- Awarded for: Excellence in film, television, theatre, music, and literature
- Country: United States
- Presented by: NAACP
- First award: August 13, 1967; 59 years ago
- Website: naacpimageawards.net

= NAACP Image Awards =

American annual awards ceremony

The NAACP Image Awards is an annual awards ceremony presented by the American-based National Association for the Advancement of Colored People (NAACP) to honor outstanding performances in film, television, theatre, music, and literature. Over 40 categories of the Image Awards are voted on by the NAACP members. Honorary awards (similar to the Academy Honorary Award) have also been included, such as the President's Award, the Chairman's Award, the Entertainer of the Year, the Activist of the Year, and the Hall of Fame Award. Beyoncé is the most awarded individual with 25 wins as a solo artist.

==History==
The awards ceremony was conceived by Toni Vaz during an April 1967 NAACP branch meeting in Beverly Hills. Vaz named it the Image Awards as she "wanted a better image for the people who worked in the industry," and wanted to "put this award show together to thank the producers for giving good roles to people of color." Vaz stated that the branch president liked the idea, but when she called members and friends to enlist volunteers for an awards show committee, no one volunteered. Vaz then contacted numerous Black celebrities such as Sammy Davis Jr., who hosted the first meeting of the NAACP Beverly Hills Hollywood Branch in his home; Sidney Poitier, whom she had worked with on the film Porgy and Bess; and Ivan Dixon, an actor, director and producer of Hogan's Heroes at the time. Vaz also wrote letters to secure sponsors for the event and booked the Beverly Hilton Hotel, where the first NAACP Image Awards show was held on August 13, 1967. The ceremony was presented by activists Maggie Hathaway, Sammy Davis Jr. and Willis Edwards, all three of whom were leaders of the Beverly Hills-Hollywood NAACP branch.

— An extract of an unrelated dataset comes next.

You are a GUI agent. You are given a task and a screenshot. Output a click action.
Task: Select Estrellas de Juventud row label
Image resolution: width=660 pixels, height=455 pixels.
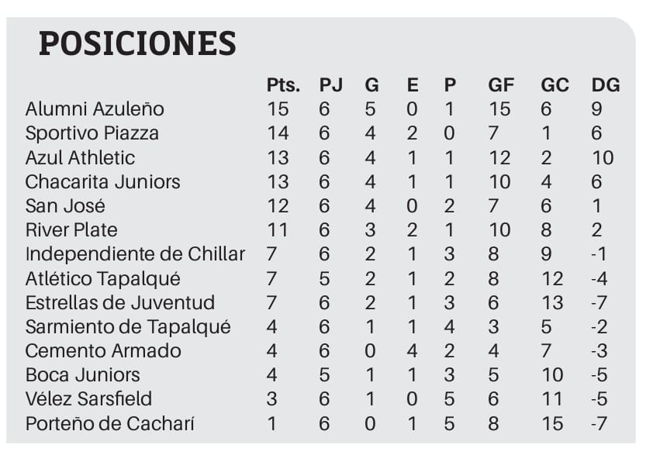pos(120,302)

Due to changes in timing of the awards, no awards ceremony was held the following years:
- 1973, as the timing was changed to honor a full calendar year early in the following year.
- 1979, as the 11th annual awards were held in June 1978 and the 12th annual awards were held in January 1980. The awards reverted to a "late-in-year" ceremony for 1980 with the 13th annual awards held in December 1980.
- 1991, as the timing returned to early in the following calendar year to honor the previous year's work.
- 1995, when the awards were canceled due to financial concerns.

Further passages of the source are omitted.